KINSHASA (Reuters) - President Felix Tshisekedi has called for an audit of Democratic Republic of Congo's vast forest concessions and the suspension of all "questionable contracts" until the audit is concluded.

Home to 60% of the world's second largest rainforest, Congo plays a critical role in regulating Earth's climate but conservation groups say corruption and poor governance make its forests vulnerable to expanding agriculture and illegal logging.

Tshisekedi said he wanted to examine the legality of several contracts, including one granted in September 2020 covering about 1.4 million hectares.

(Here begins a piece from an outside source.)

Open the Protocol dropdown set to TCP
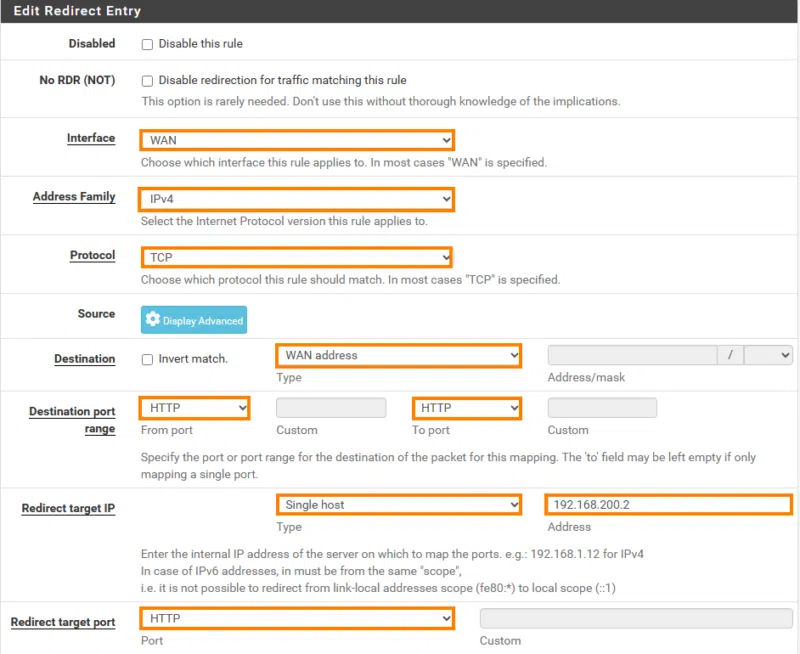The width and height of the screenshot is (800, 654). coord(297,257)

On Sept. 12 last year, former Environment Minister Claude Nyamugabo awarded six concessions to Tradelink SARL, a Congolese company, covering a total of 1.38 million hectares.

Tradelink's concessions exceed the 500,000 ha limit permitted per company, Tshisekedi told ministers late on Friday, according to minutes of the meeting published on Saturday.

Tradelink and Nyamugabo could not immediately be reached for comment.

Tshisekedi asked environment minister Eve Bazaiba "to take stock of the exact locations and finances of all forest concessions in the DRC, and suspend all questionable contracts pending the outcome of the audit," the minutes said.

Irene Wabiwa, a representative of environmental group Greenpeace, said the request for an audit was a "very good thing" and hoped it would be carried out by an independent commission.

"Even if it's a bit late, it's better late than never," she told Reuters.

In July, Bazaiba announced plans to lift a 19-year moratorium on new industrial logging concessions, create a regulator for the country's carbon market and reconcile data between agencies involved in the environmental sector.

Environmental campaigners worried that lifting the moratorium would open up millions of hectares of forests to industrial logging. Bazaiba said the move would help Congo improve governance of the environment.